* **Problem description**
Could you copy every record below exactly as it is written?

* **Extracted information**
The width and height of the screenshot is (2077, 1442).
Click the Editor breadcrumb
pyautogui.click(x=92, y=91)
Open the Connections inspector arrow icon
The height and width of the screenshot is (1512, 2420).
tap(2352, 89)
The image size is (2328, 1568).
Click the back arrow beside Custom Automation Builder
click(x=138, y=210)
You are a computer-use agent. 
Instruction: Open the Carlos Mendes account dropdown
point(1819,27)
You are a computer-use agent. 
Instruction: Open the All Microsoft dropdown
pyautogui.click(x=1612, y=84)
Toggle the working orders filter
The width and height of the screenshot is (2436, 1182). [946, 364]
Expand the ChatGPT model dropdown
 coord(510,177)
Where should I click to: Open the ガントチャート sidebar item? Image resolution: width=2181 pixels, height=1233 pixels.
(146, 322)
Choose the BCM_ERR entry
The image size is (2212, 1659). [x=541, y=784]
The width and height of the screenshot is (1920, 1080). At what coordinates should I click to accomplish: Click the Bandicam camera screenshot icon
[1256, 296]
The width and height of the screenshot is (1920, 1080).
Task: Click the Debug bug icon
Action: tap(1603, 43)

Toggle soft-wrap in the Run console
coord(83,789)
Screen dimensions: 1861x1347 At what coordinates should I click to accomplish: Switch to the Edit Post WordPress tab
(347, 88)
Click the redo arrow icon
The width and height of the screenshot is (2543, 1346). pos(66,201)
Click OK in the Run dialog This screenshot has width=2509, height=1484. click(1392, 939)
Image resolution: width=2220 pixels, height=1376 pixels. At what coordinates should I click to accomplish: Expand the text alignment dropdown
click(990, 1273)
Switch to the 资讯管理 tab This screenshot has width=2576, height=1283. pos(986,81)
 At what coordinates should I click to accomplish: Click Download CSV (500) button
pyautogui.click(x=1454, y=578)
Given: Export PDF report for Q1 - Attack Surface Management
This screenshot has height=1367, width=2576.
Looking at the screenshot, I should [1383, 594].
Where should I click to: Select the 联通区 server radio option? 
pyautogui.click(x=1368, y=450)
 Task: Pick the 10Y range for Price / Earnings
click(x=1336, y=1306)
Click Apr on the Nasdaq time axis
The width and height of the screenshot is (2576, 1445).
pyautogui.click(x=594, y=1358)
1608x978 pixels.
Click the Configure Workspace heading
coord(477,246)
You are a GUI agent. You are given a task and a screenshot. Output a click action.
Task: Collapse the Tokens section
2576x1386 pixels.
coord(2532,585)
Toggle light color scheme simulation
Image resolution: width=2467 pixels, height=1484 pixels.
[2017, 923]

* **The answer**
The width and height of the screenshot is (2077, 1442).
Click the Editor breadcrumb
pyautogui.click(x=92, y=91)
Open the Connections inspector arrow icon
The height and width of the screenshot is (1512, 2420).
tap(2352, 89)
The image size is (2328, 1568).
Click the back arrow beside Custom Automation Builder
click(x=138, y=210)
You are a computer-use agent. 
Instruction: Open the Carlos Mendes account dropdown
point(1819,27)
You are a computer-use agent. 
Instruction: Open the All Microsoft dropdown
pyautogui.click(x=1612, y=84)
Toggle the working orders filter
The width and height of the screenshot is (2436, 1182). [946, 364]
Expand the ChatGPT model dropdown
 coord(510,177)
Where should I click to: Open the ガントチャート sidebar item? Image resolution: width=2181 pixels, height=1233 pixels.
(146, 322)
Choose the BCM_ERR entry
The image size is (2212, 1659). [x=541, y=784]
The width and height of the screenshot is (1920, 1080). At what coordinates should I click to accomplish: Click the Bandicam camera screenshot icon
[1256, 296]
The width and height of the screenshot is (1920, 1080).
Task: Click the Debug bug icon
Action: tap(1603, 43)

Toggle soft-wrap in the Run console
coord(83,789)
Screen dimensions: 1861x1347 At what coordinates should I click to accomplish: Switch to the Edit Post WordPress tab
(347, 88)
Click the redo arrow icon
The width and height of the screenshot is (2543, 1346). pos(66,201)
Click OK in the Run dialog This screenshot has width=2509, height=1484. click(1392, 939)
Image resolution: width=2220 pixels, height=1376 pixels. At what coordinates should I click to accomplish: Expand the text alignment dropdown
click(990, 1273)
Switch to the 资讯管理 tab This screenshot has width=2576, height=1283. pos(986,81)
 At what coordinates should I click to accomplish: Click Download CSV (500) button
pyautogui.click(x=1454, y=578)
Given: Export PDF report for Q1 - Attack Surface Management
This screenshot has height=1367, width=2576.
Looking at the screenshot, I should [1383, 594].
Where should I click to: Select the 联通区 server radio option? 
pyautogui.click(x=1368, y=450)
 Task: Pick the 10Y range for Price / Earnings
click(x=1336, y=1306)
Click Apr on the Nasdaq time axis
The width and height of the screenshot is (2576, 1445).
pyautogui.click(x=594, y=1358)
1608x978 pixels.
Click the Configure Workspace heading
coord(477,246)
You are a GUI agent. You are given a task and a screenshot. Output a click action.
Task: Collapse the Tokens section
2576x1386 pixels.
coord(2532,585)
Toggle light color scheme simulation
Image resolution: width=2467 pixels, height=1484 pixels.
[2017, 923]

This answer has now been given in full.